Interview-Ready Deepening
Source-backed reinforcement: these points add detail beyond short-duration UI hints and emphasize production tradeoffs.
- Building intuition for neural networks using a T-shirt top-seller prediction example.
- Activation (a) : the output of a neuron. Named after the biological concept of a neuron "firing". In the demand prediction example, activation = probability of top seller.
- In this example, we're going to have four features to predict whether or not a T-shirt is a top seller.
- To illustrate how neural networks work, let's start with an example.
- In this example, the input feature x is the price of the T-shirt, and so that's the input to the learning algorithm.
- That finally inputs those three numbers and outputs the probability of this t-shirt being a top seller.
- In the terminology of neural networks, we're going to group these three neurons together into what's called a layer.
- This layer on the right is also called the output layer because the outputs of this final neuron is the output probability predicted by the neural network.
Tradeoffs You Should Be Able to Explain
- More expressive models improve fit but can reduce interpretability and raise overfitting risk.
- Higher optimization speed can reduce training time but may increase instability if learning dynamics are not monitored.
- Feature-rich pipelines improve performance ceilings but increase maintenance and monitoring complexity.
First-time learner note: Read each model as a dataflow system: inputs become representations, representations become scores, and scores become decisions through a chosen loss and thresholding policy.
Production note: Track three things relentlessly in ML systems: data shape contracts, evaluation methodology, and the operational meaning of the model's errors.
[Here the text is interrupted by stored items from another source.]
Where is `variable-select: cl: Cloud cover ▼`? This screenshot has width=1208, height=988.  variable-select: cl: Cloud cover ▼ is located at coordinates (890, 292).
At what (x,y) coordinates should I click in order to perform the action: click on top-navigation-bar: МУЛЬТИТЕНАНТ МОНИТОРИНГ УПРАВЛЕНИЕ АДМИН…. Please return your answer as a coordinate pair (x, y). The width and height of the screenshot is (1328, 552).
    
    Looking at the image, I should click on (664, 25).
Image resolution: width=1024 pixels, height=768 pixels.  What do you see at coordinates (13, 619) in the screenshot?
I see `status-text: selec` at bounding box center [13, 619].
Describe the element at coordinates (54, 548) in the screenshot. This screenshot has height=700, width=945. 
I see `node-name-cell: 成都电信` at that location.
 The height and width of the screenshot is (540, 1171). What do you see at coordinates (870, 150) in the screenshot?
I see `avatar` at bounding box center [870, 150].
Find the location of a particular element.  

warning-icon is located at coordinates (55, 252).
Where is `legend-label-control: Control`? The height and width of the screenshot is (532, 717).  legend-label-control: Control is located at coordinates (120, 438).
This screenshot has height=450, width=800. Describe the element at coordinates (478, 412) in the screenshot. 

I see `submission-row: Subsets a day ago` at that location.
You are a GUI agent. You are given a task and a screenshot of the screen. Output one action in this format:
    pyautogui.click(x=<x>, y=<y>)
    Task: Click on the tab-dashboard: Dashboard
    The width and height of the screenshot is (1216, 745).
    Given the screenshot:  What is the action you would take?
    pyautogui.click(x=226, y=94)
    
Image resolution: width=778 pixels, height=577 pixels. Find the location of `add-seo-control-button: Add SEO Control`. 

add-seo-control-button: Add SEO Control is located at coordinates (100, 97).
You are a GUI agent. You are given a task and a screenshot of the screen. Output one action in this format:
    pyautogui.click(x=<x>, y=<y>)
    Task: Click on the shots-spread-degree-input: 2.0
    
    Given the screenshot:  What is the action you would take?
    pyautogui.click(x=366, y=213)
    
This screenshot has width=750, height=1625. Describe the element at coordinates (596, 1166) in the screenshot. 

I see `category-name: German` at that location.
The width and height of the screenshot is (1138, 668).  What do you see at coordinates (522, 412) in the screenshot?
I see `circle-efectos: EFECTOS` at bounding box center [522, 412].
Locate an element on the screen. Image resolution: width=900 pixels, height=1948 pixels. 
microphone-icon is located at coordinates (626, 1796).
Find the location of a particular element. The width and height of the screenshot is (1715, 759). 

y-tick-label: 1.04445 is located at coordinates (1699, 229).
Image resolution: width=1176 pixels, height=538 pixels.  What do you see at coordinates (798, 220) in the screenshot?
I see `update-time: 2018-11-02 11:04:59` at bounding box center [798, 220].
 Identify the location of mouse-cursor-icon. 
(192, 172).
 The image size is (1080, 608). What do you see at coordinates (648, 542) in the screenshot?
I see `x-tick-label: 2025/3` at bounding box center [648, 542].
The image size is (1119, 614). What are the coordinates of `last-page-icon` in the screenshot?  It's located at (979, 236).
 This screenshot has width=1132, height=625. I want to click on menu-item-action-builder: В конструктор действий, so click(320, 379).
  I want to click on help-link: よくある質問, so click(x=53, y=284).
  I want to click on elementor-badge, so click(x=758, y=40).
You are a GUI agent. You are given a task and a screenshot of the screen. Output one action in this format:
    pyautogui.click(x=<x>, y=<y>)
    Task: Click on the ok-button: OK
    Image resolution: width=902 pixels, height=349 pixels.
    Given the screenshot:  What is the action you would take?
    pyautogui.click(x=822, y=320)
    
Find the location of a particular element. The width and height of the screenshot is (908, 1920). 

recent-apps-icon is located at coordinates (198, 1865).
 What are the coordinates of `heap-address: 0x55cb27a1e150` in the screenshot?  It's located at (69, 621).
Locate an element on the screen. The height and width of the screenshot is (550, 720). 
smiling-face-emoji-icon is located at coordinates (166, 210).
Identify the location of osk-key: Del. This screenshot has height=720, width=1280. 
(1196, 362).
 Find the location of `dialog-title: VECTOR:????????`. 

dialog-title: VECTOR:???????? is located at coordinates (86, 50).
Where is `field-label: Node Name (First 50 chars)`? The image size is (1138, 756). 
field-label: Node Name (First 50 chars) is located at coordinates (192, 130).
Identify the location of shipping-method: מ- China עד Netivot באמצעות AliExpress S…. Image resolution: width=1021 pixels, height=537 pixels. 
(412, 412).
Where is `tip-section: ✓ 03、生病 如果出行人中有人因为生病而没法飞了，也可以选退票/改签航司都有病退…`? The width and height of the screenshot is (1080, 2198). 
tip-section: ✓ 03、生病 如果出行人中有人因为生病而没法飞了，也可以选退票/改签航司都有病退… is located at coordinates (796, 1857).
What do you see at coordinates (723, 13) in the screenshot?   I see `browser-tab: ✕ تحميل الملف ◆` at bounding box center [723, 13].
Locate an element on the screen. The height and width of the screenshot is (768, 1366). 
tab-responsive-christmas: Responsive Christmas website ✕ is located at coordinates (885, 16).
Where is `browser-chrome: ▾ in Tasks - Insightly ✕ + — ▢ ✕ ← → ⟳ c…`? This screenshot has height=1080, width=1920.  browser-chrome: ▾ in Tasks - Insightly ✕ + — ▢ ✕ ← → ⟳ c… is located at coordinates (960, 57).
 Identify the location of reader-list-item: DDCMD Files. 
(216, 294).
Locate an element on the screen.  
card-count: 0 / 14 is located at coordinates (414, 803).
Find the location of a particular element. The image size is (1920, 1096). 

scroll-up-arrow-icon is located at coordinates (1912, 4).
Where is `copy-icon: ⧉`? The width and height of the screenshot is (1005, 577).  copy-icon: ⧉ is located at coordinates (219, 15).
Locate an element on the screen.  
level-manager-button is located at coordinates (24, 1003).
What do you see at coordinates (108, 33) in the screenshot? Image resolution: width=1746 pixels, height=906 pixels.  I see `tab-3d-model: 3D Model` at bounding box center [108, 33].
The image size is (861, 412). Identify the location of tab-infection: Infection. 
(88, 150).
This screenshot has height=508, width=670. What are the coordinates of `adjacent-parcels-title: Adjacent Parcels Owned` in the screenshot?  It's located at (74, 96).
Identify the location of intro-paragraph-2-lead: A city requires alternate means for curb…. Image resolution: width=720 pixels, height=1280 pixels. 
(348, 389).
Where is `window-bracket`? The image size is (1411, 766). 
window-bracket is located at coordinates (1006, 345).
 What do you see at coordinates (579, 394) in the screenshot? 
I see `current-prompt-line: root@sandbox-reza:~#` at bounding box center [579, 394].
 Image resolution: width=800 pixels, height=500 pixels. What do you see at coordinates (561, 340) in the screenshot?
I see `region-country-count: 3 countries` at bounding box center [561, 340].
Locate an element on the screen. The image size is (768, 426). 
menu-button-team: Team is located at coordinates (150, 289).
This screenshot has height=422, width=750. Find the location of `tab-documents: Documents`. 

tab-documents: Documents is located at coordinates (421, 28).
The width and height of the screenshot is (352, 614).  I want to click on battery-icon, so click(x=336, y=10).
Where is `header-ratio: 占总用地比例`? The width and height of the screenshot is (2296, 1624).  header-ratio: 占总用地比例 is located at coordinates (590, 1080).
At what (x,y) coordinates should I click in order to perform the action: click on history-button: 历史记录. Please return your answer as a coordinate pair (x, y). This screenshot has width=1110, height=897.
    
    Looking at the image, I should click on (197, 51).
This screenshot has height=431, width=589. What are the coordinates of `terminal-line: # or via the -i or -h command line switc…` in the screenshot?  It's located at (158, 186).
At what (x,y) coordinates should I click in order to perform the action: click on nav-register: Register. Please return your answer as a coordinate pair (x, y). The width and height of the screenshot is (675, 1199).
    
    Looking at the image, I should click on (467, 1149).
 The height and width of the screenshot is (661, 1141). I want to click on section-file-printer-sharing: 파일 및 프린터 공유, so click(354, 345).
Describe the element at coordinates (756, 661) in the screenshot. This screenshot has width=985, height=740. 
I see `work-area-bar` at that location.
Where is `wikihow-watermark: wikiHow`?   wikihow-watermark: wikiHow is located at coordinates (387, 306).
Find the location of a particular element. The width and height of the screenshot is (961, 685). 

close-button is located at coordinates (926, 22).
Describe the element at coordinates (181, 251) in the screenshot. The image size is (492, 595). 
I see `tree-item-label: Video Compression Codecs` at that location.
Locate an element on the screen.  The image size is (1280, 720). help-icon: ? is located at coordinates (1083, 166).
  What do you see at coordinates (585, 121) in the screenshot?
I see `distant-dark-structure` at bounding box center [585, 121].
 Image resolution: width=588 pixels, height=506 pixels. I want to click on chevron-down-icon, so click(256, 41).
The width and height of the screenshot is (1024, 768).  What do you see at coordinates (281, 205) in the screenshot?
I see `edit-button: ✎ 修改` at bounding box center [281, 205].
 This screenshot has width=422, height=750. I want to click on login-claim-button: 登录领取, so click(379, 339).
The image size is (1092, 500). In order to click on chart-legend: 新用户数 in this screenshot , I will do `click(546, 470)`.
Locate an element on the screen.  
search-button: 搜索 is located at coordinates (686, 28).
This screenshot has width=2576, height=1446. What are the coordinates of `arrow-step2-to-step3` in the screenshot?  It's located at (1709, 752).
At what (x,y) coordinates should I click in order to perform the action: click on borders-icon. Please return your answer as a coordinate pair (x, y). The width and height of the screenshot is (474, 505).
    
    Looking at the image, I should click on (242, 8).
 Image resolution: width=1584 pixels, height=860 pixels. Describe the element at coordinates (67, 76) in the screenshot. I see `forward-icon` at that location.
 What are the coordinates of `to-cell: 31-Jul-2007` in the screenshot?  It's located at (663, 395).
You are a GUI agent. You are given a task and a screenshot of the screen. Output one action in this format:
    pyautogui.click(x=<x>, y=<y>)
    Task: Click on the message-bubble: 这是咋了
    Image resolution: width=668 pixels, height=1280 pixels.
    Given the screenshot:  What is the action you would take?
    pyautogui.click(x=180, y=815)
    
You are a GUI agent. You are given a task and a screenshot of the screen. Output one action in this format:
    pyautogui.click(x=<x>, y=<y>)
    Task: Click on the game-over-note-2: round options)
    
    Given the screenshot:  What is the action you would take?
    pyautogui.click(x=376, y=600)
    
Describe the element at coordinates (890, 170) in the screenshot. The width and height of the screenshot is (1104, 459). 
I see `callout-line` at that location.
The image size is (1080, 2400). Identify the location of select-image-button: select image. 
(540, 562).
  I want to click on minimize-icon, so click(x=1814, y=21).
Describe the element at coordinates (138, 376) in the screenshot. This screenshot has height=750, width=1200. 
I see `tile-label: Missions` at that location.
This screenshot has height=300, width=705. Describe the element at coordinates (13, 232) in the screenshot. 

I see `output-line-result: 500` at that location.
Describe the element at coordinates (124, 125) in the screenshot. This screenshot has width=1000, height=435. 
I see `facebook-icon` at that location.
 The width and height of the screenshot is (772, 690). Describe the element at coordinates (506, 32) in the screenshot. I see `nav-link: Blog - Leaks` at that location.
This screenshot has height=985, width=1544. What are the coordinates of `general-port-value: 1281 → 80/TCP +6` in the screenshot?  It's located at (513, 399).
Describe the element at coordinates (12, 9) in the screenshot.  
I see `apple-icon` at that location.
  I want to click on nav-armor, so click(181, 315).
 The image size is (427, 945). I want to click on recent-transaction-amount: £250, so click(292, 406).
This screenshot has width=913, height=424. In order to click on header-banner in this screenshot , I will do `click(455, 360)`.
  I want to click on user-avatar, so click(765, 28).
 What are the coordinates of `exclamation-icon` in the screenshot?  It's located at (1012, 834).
Most expensive failures come from one of those three.
Representation-learning lens: the hidden layer is useful because it transforms raw commercial signals into business concepts the final classifier can use. Price and shipping are not valuable only as raw numbers; they become more useful once the network turns them into affordability-like structure, while marketing becomes awareness-like structure.
Architecture flow: raw features -> learned latent concepts -> final decision. This is the first time the course shows why hidden layers matter: they create an internal language that makes the last prediction problem simpler than working directly on the raw columns.